Menurut Deddy, Pertamina sebenarnya memiliki standar prosedur yang mengatur keberadaan kilang dan TBBM miliknya. Tetapi kemudian banyak orang yang menduduki lahan milik Pertamina tersebut tanpa memperdulikan kerentanan batau resiko yang mereka hadapi.
Hingga akhirnya terjadi insiden ledakan besar pada Jumat (3/3/2023) yang menyebabkan 15 orang meninggal dunia.
Jika akhirnya Pertamina diperintahkan untuk merelokasi TBBM milik mereka, menurut Deddy, itu adalah hal yang baik.

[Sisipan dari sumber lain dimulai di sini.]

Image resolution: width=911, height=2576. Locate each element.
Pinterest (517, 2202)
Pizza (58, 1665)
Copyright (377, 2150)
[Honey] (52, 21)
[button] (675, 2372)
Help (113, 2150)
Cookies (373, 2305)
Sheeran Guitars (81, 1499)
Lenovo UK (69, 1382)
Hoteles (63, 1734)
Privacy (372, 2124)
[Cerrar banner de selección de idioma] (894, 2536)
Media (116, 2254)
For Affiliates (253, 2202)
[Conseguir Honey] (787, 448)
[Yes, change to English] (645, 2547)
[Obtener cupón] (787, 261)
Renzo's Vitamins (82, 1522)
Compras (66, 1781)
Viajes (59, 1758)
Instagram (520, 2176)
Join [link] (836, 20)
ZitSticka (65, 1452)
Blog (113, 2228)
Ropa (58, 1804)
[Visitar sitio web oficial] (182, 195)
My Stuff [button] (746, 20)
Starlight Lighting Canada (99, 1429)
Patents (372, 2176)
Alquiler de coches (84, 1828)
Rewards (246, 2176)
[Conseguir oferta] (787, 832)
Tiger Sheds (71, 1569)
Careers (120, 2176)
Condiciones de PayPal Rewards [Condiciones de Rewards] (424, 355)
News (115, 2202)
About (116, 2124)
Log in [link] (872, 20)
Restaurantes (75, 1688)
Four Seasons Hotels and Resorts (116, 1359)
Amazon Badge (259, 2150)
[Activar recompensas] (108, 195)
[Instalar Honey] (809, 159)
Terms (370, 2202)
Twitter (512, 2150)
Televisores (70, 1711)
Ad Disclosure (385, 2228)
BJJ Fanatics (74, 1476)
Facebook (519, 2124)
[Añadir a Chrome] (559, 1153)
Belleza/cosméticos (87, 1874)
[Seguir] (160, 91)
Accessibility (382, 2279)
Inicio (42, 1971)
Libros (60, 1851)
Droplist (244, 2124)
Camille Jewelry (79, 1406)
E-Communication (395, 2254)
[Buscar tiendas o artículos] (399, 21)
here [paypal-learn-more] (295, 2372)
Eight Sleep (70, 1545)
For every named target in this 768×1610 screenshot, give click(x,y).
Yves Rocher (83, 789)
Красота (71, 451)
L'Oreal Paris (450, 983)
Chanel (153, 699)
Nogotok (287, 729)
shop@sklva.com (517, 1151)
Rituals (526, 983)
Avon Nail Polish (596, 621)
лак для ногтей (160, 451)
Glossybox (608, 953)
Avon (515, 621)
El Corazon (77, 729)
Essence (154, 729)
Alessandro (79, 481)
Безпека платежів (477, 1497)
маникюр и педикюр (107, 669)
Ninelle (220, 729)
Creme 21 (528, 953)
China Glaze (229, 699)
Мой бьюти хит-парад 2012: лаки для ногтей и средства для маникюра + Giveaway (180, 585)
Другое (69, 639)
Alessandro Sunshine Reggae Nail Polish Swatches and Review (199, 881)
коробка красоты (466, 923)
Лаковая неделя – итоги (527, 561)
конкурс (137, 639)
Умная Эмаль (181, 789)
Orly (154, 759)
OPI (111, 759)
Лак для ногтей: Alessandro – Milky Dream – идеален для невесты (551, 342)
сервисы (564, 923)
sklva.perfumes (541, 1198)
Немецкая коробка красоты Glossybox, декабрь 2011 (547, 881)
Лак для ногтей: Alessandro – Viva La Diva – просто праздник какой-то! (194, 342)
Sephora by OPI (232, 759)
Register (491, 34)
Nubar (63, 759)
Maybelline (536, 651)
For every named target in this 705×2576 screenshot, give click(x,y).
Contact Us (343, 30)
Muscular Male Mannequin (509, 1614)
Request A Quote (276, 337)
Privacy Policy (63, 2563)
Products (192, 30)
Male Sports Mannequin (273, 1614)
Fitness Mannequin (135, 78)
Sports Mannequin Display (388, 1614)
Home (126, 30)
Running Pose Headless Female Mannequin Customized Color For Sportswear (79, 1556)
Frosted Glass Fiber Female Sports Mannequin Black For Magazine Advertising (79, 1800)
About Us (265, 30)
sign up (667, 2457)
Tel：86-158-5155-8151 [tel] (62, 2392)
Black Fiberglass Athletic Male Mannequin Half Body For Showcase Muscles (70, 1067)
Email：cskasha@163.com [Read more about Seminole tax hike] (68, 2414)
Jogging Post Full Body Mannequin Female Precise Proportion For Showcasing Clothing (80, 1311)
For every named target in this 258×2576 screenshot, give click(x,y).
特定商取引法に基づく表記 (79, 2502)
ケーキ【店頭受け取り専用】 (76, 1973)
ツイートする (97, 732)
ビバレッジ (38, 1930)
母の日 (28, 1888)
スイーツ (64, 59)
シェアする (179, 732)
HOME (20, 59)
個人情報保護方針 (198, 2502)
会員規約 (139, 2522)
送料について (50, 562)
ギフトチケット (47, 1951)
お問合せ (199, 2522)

Tetapi membangun tangki-tangki raksasa di lokasi baru juga membutuhkan waktu yang panjang, bisa lima hingga enam tahun sampai akhirnya bisa pindah total.
Dan dalam rentang waktu itu, bukan tidak mungkin terjadi insiden lagi. Oleh karena itu, Deddy menyarankan agar lokasi-lokasi yang berada dalam area buffer zone ditertibkan untuk mencegah risiko terjadinya hal serupa di masa depan.
“Penertiban di wilayah itu juga diperlukan sebagai upaya penegakan hukum, sebab warga menempati wilayah yang secara hukum merupakan aset negara dalam hal ini Pertamina,” kata Deddy.
Dirinya mengaku khawatir, jika lahan milik negara itu tidak ditertibkan, akan menjadi preseden sehingga akan menyulitkan penertiban di wilayah-wilayah berisiko lainnya.
Karenanya, Deddy menyarankan agar pemerintah pusat, provinsi, dan Pertamina, memikirkan secara serius relokasi dan penataan warga pemukim tanpa hak tersebut.
“Bisa dilakukan dengan menyediakan luasan tertentu di wilayah itu atau membangun rusun/rusunawa yang aman dari bencana,” ujar Deddy.